> _Screenshot grounding data_

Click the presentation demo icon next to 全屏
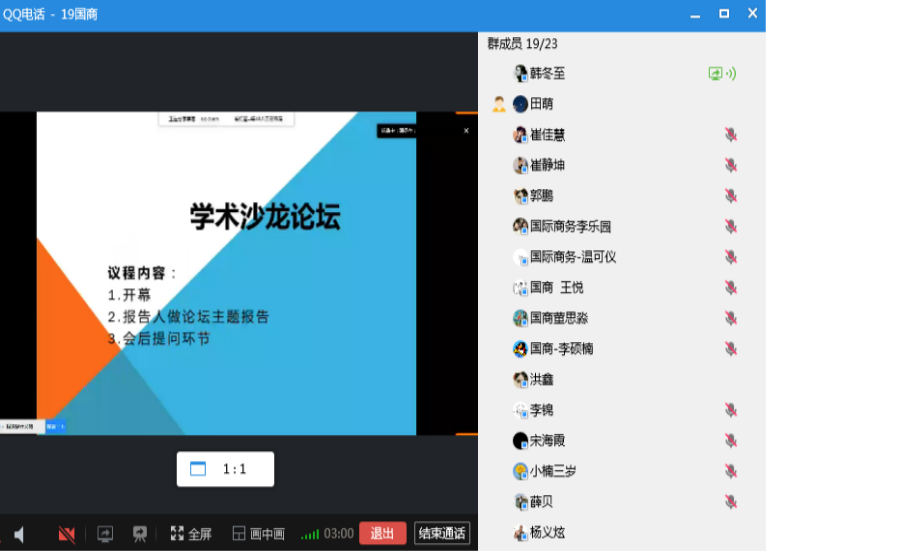This screenshot has height=554, width=899. tap(140, 534)
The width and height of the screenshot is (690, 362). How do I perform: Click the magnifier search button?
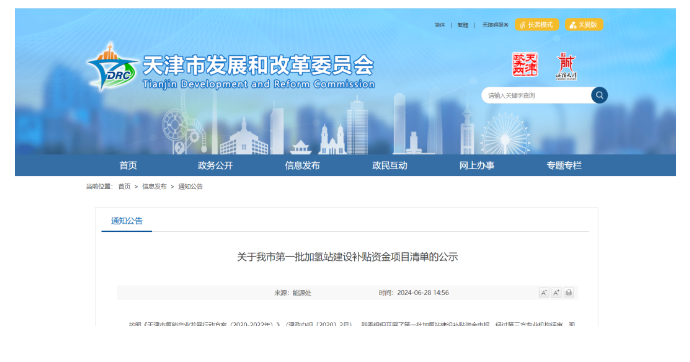[x=599, y=95]
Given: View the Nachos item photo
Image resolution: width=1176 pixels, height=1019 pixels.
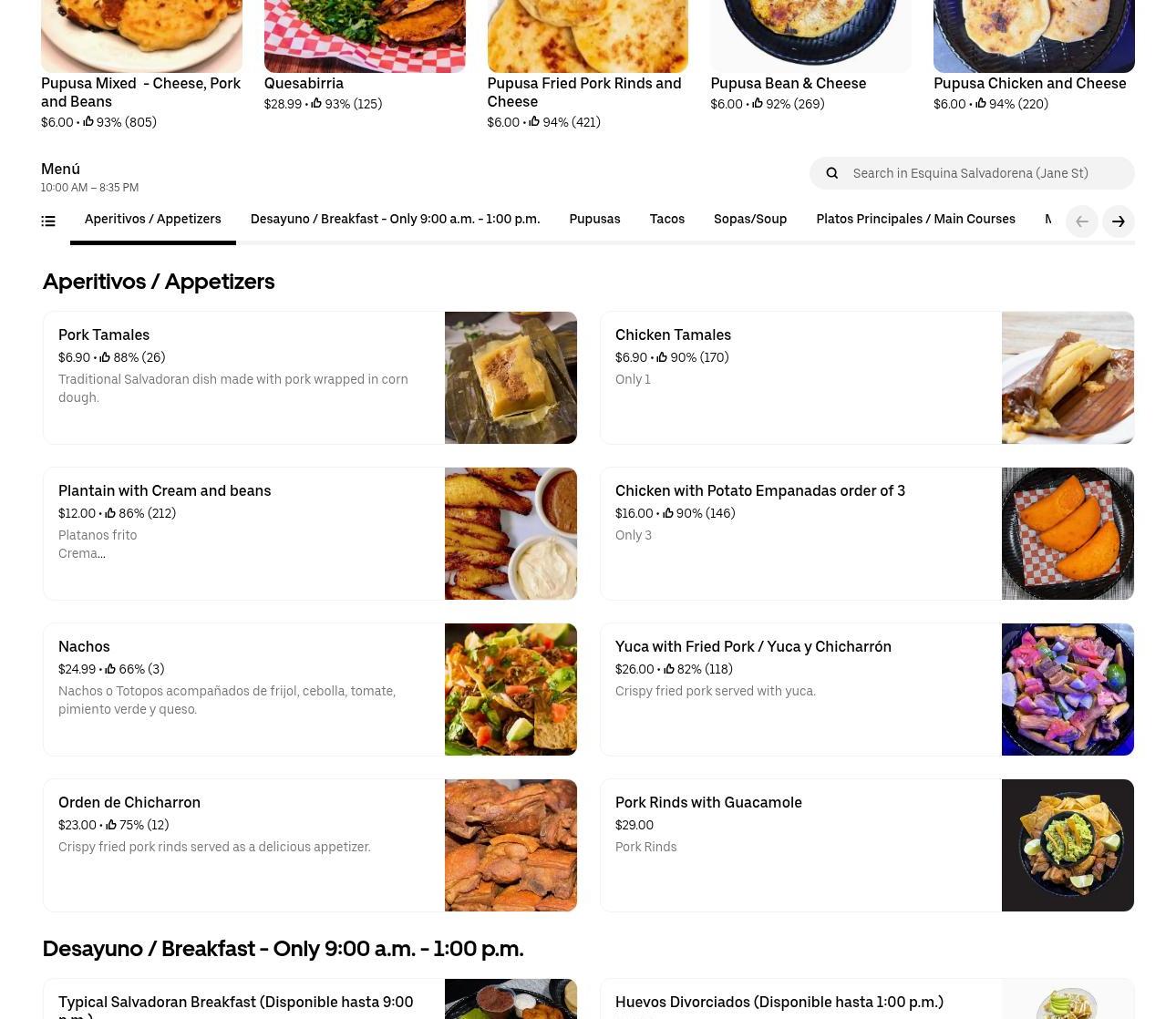Looking at the screenshot, I should pyautogui.click(x=511, y=690).
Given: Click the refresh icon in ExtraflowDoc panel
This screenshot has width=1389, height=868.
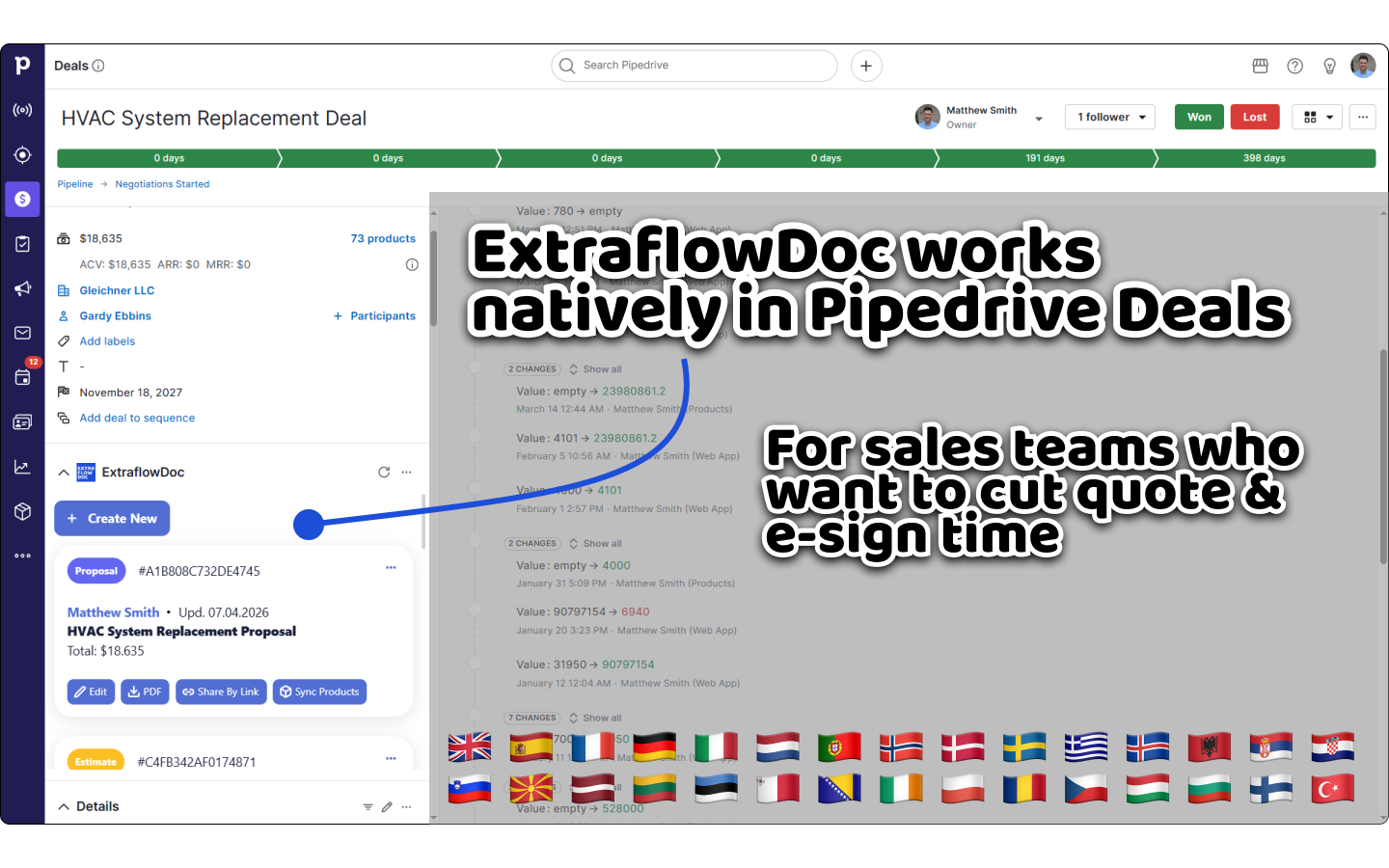Looking at the screenshot, I should [x=384, y=472].
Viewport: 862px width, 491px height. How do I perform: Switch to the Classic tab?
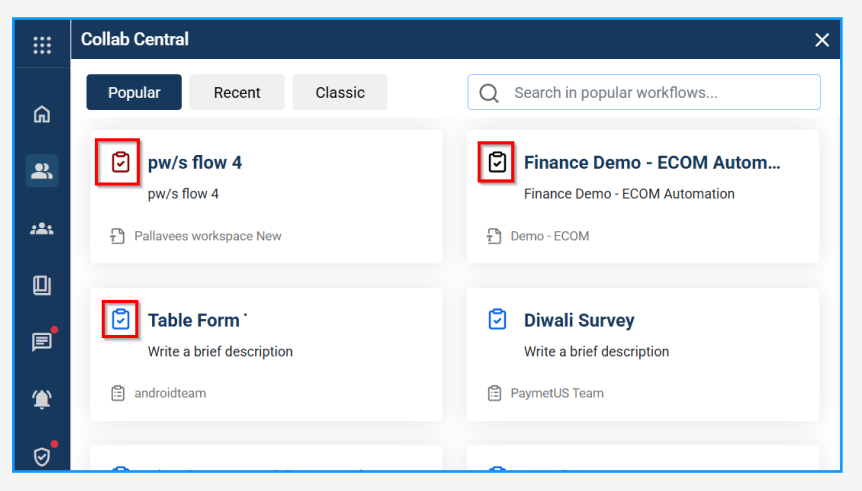coord(340,93)
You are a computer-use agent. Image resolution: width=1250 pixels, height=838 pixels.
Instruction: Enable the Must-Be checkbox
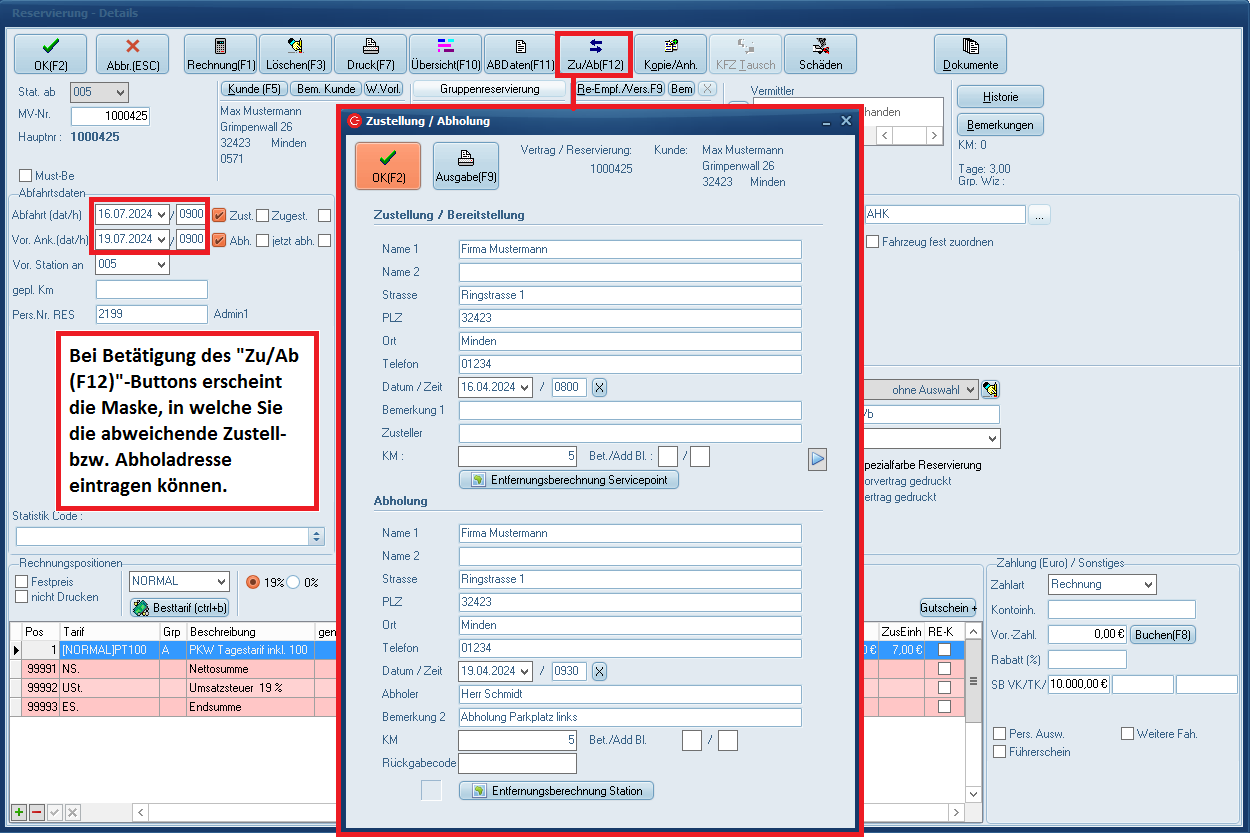26,176
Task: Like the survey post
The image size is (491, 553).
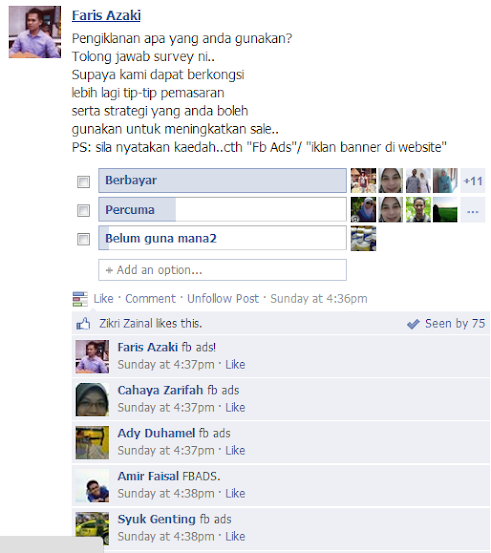Action: click(103, 299)
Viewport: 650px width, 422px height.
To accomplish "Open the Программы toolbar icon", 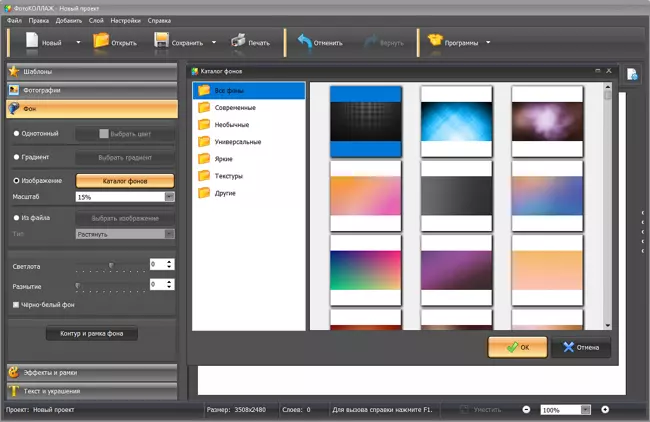I will tap(435, 42).
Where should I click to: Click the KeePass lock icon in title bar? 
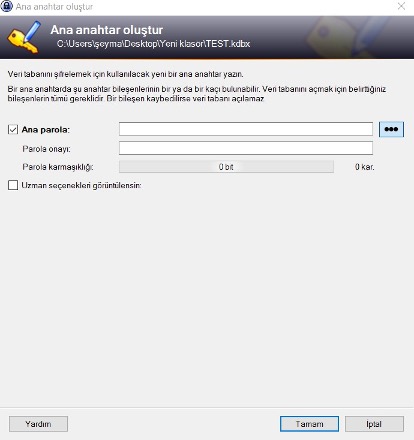6,6
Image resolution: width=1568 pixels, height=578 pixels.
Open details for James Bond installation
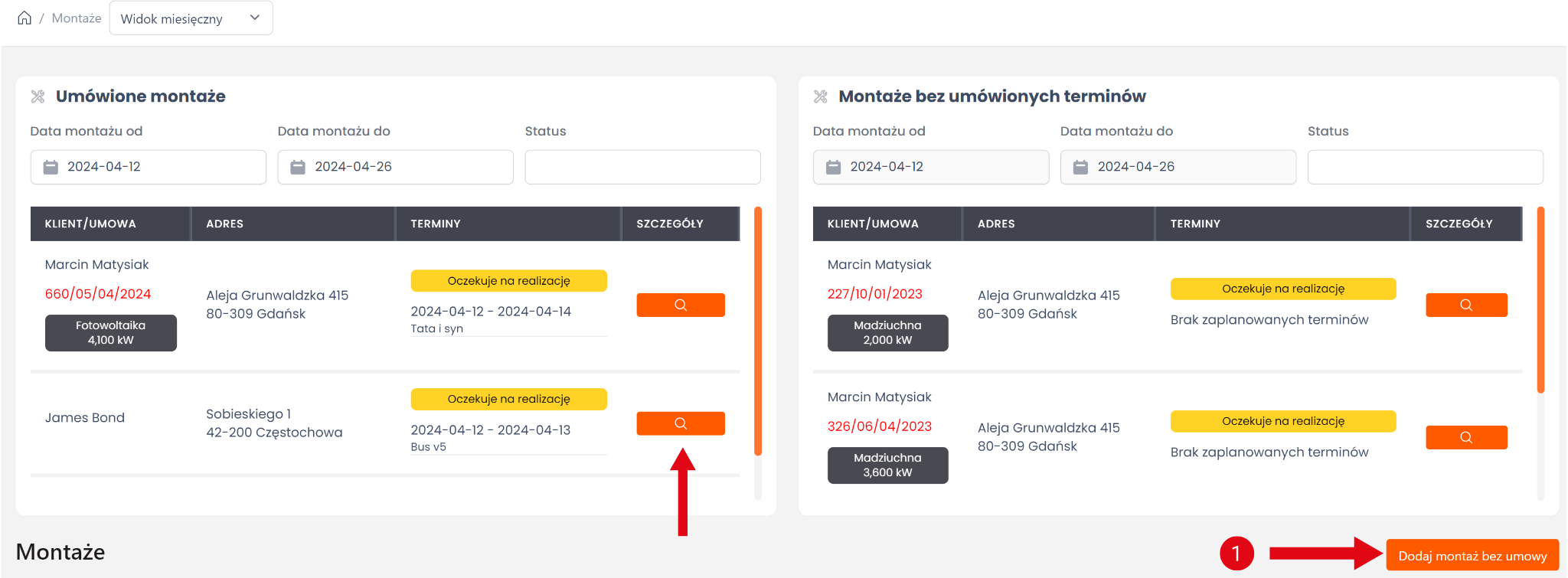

> _WHAT YOU WILL DO_
Find every line above that includes the word "Given" and report only how many there are.

> _ANSWER TO THIS TASK_
2